• [PROBLEM DESCRIPTION]: Return the lines of the listing below exactly as they appear, beginning at the one with "Screen dimensions: 1568x713" and stopping after the one with "How do I perform: Select"; do not include pictures.

• [DATA FOR THIS TASK]:
--------

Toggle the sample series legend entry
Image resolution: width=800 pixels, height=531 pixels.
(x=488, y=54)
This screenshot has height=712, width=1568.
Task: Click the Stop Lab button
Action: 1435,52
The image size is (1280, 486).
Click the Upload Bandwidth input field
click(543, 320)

--------

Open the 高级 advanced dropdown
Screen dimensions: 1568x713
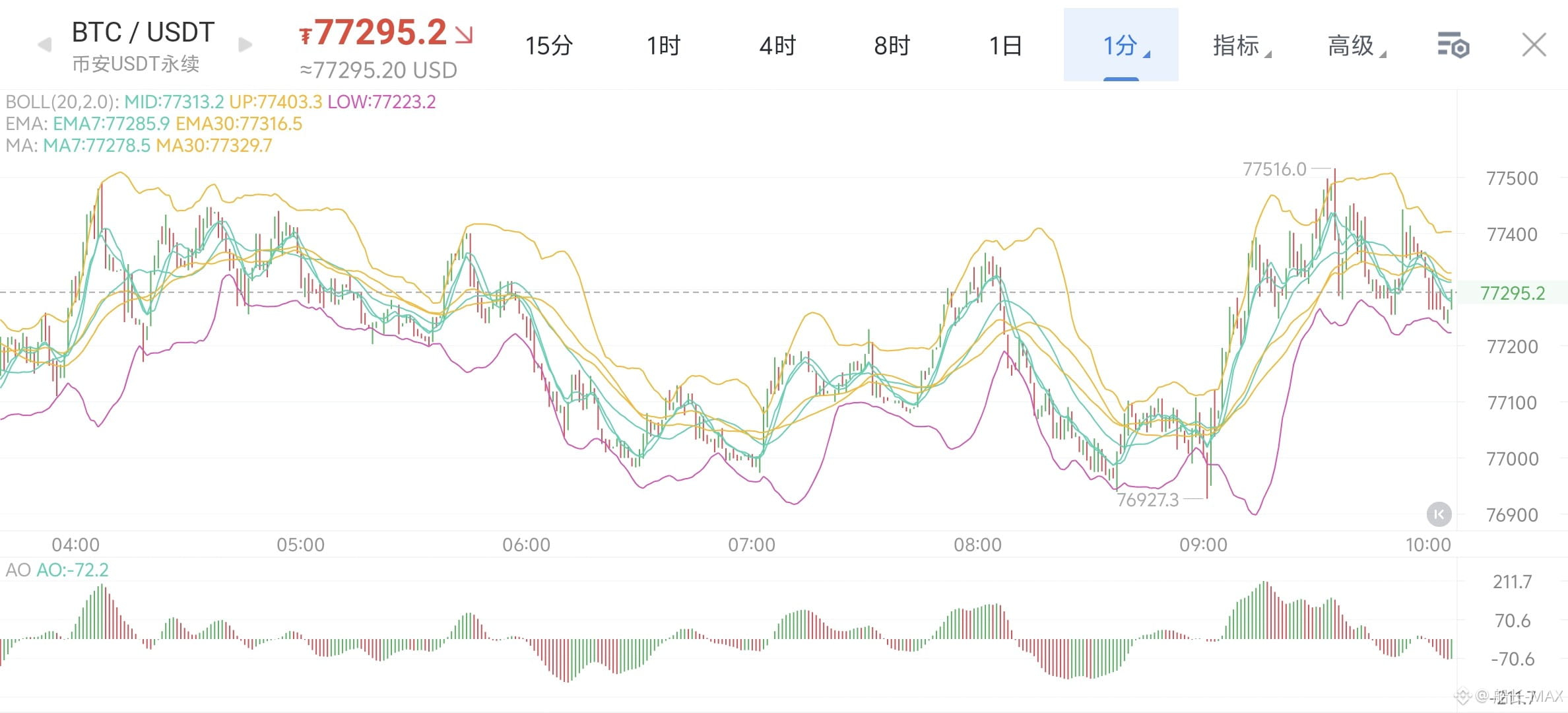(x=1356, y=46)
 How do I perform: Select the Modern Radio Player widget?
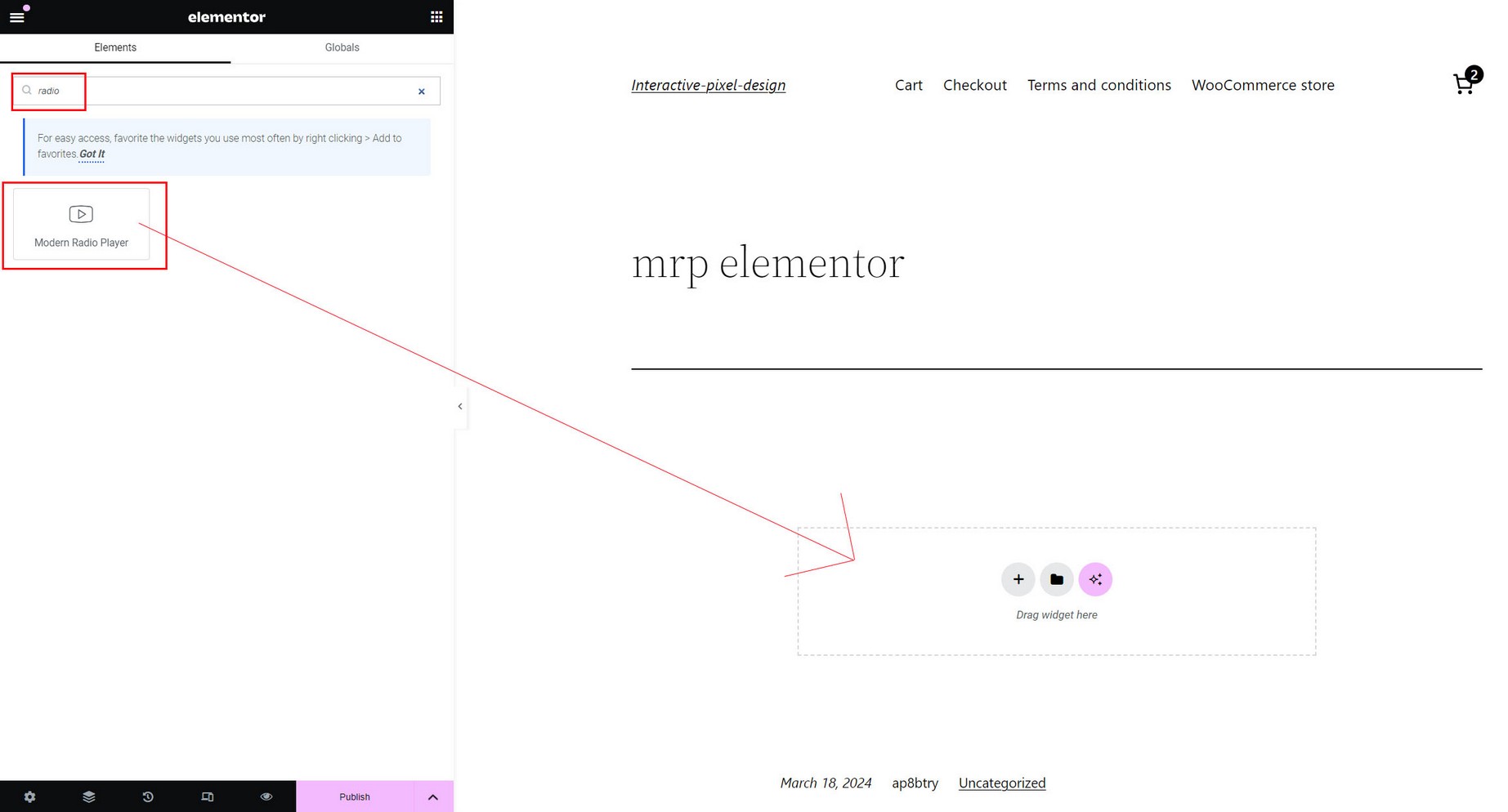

--------

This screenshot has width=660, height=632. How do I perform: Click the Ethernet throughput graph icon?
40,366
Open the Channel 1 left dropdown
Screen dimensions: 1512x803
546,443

--------

• [RESPONSE]:
Screen dimensions: 1568x713
(x=1356, y=46)
 How do I perform: Select the Modern Radio Player widget?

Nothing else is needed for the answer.